Ao lado do Marduk, a divindade mais popular é Ishtar, deusa da estrela da manhã e da estrela da noite (atribuída ao planeta Vênus), do amor, da maternidade e da fecundidade. Prostitutas sagradas (sacerdotisas) são empregadas em seus templos, onde possivelmente realizavam-se os cultos tântricos, ou se usava a sexualidade como meio de atingir a transformação, por isso eram consideradas prostitutas sagradas.

Ishtar é a mãe, esposa e amante de Tamuz, também chamado o filho, o pastor, o senhor. Ele morre segundo certas lendas, por um javali, em outras pela própria Ishtar que desce aos infernos em busca de seu amante.
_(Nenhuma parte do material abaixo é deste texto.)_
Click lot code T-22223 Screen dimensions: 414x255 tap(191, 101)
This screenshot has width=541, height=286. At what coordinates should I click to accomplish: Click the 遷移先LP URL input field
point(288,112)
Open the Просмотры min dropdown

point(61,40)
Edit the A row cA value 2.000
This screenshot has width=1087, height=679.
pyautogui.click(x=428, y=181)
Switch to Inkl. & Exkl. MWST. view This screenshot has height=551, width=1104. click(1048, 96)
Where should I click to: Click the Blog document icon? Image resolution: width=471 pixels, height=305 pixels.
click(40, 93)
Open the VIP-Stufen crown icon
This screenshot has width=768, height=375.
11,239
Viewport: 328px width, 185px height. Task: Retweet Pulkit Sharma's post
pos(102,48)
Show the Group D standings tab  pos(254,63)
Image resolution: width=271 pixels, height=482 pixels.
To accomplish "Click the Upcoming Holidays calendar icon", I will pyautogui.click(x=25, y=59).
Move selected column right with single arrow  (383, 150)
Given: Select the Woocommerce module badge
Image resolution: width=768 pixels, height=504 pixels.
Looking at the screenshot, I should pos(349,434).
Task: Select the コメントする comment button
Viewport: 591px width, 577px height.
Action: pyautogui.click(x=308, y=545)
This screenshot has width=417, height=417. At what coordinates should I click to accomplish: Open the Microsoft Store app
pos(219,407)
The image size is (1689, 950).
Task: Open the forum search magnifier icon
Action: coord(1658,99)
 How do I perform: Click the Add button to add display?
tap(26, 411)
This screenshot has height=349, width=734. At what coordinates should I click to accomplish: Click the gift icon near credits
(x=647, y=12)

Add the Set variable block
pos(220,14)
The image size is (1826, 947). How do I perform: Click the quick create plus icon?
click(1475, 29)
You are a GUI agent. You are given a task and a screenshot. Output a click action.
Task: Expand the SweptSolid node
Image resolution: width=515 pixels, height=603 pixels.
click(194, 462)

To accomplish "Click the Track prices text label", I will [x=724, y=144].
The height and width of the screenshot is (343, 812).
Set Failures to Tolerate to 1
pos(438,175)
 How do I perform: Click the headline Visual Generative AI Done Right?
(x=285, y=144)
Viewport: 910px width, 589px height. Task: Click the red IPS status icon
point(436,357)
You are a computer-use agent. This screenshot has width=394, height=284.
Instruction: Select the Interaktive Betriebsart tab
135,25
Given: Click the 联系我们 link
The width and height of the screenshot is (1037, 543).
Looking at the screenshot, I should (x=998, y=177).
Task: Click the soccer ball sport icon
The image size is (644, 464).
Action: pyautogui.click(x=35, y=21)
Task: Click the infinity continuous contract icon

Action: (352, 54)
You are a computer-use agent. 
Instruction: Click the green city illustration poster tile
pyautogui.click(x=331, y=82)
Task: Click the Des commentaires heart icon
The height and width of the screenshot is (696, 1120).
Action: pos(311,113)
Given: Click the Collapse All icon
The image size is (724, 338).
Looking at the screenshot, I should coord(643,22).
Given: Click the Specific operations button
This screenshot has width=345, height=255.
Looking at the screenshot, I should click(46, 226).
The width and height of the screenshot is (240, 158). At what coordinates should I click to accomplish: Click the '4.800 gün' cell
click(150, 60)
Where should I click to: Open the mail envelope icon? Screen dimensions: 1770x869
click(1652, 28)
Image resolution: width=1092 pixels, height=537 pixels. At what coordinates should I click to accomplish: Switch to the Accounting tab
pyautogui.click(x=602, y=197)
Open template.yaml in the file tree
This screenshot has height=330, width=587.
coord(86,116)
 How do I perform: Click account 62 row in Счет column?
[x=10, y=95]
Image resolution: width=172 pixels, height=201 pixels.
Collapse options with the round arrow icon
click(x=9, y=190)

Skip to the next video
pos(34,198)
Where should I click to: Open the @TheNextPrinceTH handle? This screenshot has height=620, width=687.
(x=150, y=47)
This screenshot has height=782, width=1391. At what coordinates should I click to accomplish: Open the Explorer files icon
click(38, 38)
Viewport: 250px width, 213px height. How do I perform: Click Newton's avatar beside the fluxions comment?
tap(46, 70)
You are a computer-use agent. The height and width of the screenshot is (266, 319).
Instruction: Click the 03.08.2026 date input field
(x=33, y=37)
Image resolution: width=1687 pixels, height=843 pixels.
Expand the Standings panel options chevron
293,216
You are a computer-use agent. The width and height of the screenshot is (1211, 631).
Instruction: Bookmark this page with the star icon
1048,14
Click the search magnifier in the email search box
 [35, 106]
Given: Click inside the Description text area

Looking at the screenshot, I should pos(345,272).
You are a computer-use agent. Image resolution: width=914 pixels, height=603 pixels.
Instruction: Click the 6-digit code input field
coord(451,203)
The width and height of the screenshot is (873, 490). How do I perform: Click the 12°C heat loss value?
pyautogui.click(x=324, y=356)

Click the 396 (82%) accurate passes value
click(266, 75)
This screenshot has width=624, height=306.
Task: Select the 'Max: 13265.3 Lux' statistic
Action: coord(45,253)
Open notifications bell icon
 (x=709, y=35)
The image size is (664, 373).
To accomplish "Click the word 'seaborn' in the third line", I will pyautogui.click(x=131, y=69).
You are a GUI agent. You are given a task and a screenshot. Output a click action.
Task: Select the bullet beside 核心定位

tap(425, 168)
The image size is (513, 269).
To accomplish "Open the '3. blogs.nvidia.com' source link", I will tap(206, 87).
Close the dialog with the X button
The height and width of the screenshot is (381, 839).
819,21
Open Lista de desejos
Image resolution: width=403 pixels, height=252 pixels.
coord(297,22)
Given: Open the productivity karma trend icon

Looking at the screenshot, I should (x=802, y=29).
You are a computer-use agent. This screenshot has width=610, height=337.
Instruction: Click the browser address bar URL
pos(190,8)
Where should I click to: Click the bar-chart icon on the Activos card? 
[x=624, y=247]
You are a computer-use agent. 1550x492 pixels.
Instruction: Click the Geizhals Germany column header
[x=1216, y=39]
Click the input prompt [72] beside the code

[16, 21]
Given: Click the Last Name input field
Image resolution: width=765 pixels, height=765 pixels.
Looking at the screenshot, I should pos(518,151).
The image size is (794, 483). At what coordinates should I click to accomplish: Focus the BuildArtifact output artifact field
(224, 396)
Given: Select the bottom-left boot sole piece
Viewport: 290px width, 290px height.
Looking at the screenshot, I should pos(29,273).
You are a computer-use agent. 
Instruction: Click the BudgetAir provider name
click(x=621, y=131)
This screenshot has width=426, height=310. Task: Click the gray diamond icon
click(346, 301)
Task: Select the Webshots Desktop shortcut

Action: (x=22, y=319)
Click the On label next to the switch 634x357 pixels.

Ao descer aos infernos, em cada uma das sete portas ele deve deixar uma peça de suas vestes, chega nua a frente da Rainha dos Infernos que a conserva prisioneira.

Durante o tempo de cativeiro, a terra seca, torna-se estéril, o desejo acaba, homens e animais vão desaparecer. Os deuses receando ficar sem sacrifícios, intervêm junto às divindades infernais. Ishtar é libertada, volta à terra acompanhada por Tamuz ressuscitado. Segundo alguns textos posteriores o jovem deus pertencerá, numa metade do ano à deusa do amor, em outra à deusa dos infernos. Explica-se assim, a morte da natureza no inverno, seu renascimento e justificam-se os ritos destinados a assegurar o retorno da vegetação. As mulheres lamentam o desaparecimento de Tamuz e os dramas sagrados comemoram a paixão e a ressurreição do deus.